Data Check Rules
# Introduction
Data Check Rules allow administrators to identify records that do not comply with expected data quality criteria. Each rule specifies a target entity, a query to identify records of interest, and an optional condition for advanced validation logic.
When a rule is executed, it generates a set of log records representing failed validations. These logs can be reviewed, manually resolved, or serve as the basis for further automated actions.
# Entity Definitions
# Data Check Rule (talxis_datacheckrule
)
Display Name | Logical Name | Description |
---|---|---|
Name | talxis_name | Name of the rule, typically includes its purpose or target field. |
Entity Name | talxis_entityname | Logical name of the entity to which the rule applies. |
Filter Query | talxis_query | FetchXML query identifying relevant records. |
Condition (Function) | talxis_conditionid | Optional reference to a PowerFx-based function used for more advanced logic. |
Description | talxis_description | Optional explanation of what the rule validates or checks. |
# Data Check Log (talxis_datachecklog
)
Display Name | Logical Name | Description |
---|---|---|
Data Record | talxis_datarecordid | Polymorphic lookup to the affected record. |
Data Check Rule | talxis_ruleid | Reference to the rule that created this log. |
Status (Reason) | statuscode | Current processing status (see table below). |
# Status Values
Code | Status Name | Meaning |
---|---|---|
742070000 | Evaluation | Awaiting result of condition evaluation. |
742070001 | Pending | Condition passed or not defined, needs user attention. |
742070002 | Checked | Confirmed by user, optionally after manual correction. |
742070003 | Cancelled | Condition evaluated to false. |
742070004 | Error | Error occurred during evaluation. |
# Rule Execution
Rules can be triggered in two ways:
# 1. Automatically
- As part of a broader processing pipeline (e.g., after data import).

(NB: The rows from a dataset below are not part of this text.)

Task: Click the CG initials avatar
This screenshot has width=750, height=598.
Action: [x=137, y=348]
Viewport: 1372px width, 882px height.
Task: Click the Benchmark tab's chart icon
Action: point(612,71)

- System filters rules by entity name and runs them on newly imported data.
⚠️ This applies only to Albert VAT App. See User Guide (opens new window) to get more info.
# 2. Manually
- Rules can be run on demand from the admin UI.
- The "Run Rule" button is available in the grid view of active rules.
Each rule execution creates one or more log entries in talxis_datachecklog
, depending on the number of matching records.
# PowerFx Conditions
Rules may include an optional condition defined in a PowerFx-based Custom API (a Function). This enables scenarios that FetchXML cannot support, such as:
- Calculations
- Multi-entity logic
- Value comparisons
# Requirements
- Input:
RecordId
(string) - Output:
Result
(boolean)
Example function body:
{
Result:
LookUp('Invoice Lines','Line ID' = GUID(RecordId)).Amount > 1000
}
2
3
4
If the condition returns true
, a log entry is marked for review.
If false
, the statuscode
is set to cancelled
.
# Manual Resolution
Users can resolve check logs via the following options:
- Mark as Checked: Indicates that the data is acceptable despite the check failure.
- Perform Correction: Launches a dialog to apply a correction directly to the source record. This creates a related Data Transformation Log.
# Related Plugins
- ValidateCustomApiCondition – When a check rule includes a condition, this plugin executes the corresponding Function and updates the log status.
# Automation Integration
Data Check Rules can be used as part of larger workflows. Typical integration points include:
- Post-import validation
- Pre-submission data quality assurance
- Audit trail creation
Each check log entry provides a clear indication of where data failed to meet defined criteria, enabling both reactive and preventive data governance.